Yazarın Bakış Açısı Novel Oku
Bölüm 276: Tam Kaos (1)
—BOOOOOM!
“——!”
Bütün bina sarsıldı ve odadaki tüm mobilyalar yere düştü. Birkaç adım geri giderken gözlerim kocaman açıldı. 'Az önce ne oldu böyle?' vakit kaybetmeden odadan çıkıp yurtların girişine doğru koştum.
Bölge Matthew ve iki arkadaşı tarafından mühürlendiğinden benim bölgemde kimse yoktu. Bazı insanları fark etmem biraz zaman aldı.
“Neler oluyor?!”
“Ne oldu?”
Sağa dönüp bir koridora doğru yürürken, az önce ne olduğunu merak eden muhafızlar her yerde belirdi. Daha fazla insan ortaya çıktıkça kafa karışıklığı daha da derinleşti
'Monolit kuşatma altında mı?'
Kısa süre önce çalan patlamayı hatırladığımda merak ettim.
Patlamadan kaynaklanan kuvvet o kadar güçlüydü ki, büyük bir düşmanın tüm binaya saldırdığını biliyordum.
Asıl soru şuydu: Monolit'e kim saldırdı? Belki Birlik miydi? Yoksa bu Monolith'in içindeki bazı iç anlaşmazlıklardan mı kaynaklanıyordu?
Açıkçası emin değildim.
Bunun Birliğin işi olma ihtimali vardı.
'Yanlış hatırlamıyorsam Monolith'in ana karargâhına seyahat etmelerini sağlayan bir eserleri var'
Bu sadece Monolit'e değil, aynı zamanda başka yerlere de ışınlandığı için sahip olduklarını bildiğim bir şeydi. Romanda aslında onu Monolith'e gitmek için hiç kullanmamışlardı ama hikayenin orijinalinden ne kadar saptığını çok iyi biliyordum.
Bunun Birlik olma şansı hiç de düşük değildi.
—BOOOOOM!
Beni düşüncelerimden ayıran bina bir kez daha sarsıldı. Bu sefer, sarsıntılar yoğunlaştıkça patlama öncekinden daha da şiddetli oldu. Duvarın kenarına tutunarak düşmemeye çalıştım.
—WHIIIIIII! —WHIIIIIII!
(Bu bir acil durum mesajıdır, şu anda saldırı altındayız. Tekrar ediyorum, şu anda saldırı altındayız. Lütfen tüm personel ve üyeler, savunma birimine yardım etmek için birinci seviyeye doğru ilerleyin. Tekrar ediyorum, tüm personel...)

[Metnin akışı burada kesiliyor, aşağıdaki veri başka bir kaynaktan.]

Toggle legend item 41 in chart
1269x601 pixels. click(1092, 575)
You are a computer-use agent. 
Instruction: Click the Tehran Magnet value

Sirenlerin gürültülü sesi çınladı ve binanın etrafındaki hoparlörlerden bir uyarı yankılandı. Hemen ardından etrafımdaki hemen hemen herkes ikinci katın çıkışına doğru koştu.
“Hızlı!”
“Herkes birinci kata!”
Buradaki hemen hemen herkes gardiyan olduğundan, emirleri aldıktan sonra herkes tıpkı alarmın söylediği gibi birinci kata doğru koştu. Kaos nedeniyle herkes aşağıya koşarken kimse beni özellikle fark etmedi.
“Durumdan faydalansak iyi olur.”
Başımdaki şapkayı indirip maskemi bir kenara koyduktan sonra onları takip ederek aşağıya inmeye karar verdim.
Her ne kadar maske elimde olsa da artık her yer kaos içinde olduğundan bundan faydalanabilir ve onların arasından kaçabilirdim.
Bu en iyisiydi. Bu sayede oldukça düşük olan manam korunabiliyordu. Sonuçta maske çok fazla mana tüketiyordu. Üstelik bu kaosun ortasında birinin kameralar aracılığıyla aktif olarak beni arama ihtimali de düşüktü. Muhtemelen şimdiye kadar beni unutmuşlardı.
'Mükemmel'
Kalabalığa katılarak ve kitlelerin arasında varlığımı gizleyerek hızla birinci kata yöneldim.
Özgürlük hiç bu kadar yakın olmamıştı.
***
Aynı zamanda.
Yaşlı görünüşlü üç kişi soğuk bir tavırla aşağıya bakarken havaya uçtular. Görkemli manaları alanı doldurdu ve etraflarındaki havanın hafifçe titremesine neden oldu.
Gökyüzünde beliren üç yaşlı siyah renkli elbiseler giyiyordu. Daha yakından bakıldığında hepsi çökmüş yanaklar ve kırmızı kanlı gözlerle yetersiz beslenmiş görünüyorlardı. Parlak kırmızı gözleri tüm ormanı taradı ve sonunda gerçek kimliklerini maskelemek için cilt maskeleri takan Monica, Tasos ve Amon'u görünce durdular.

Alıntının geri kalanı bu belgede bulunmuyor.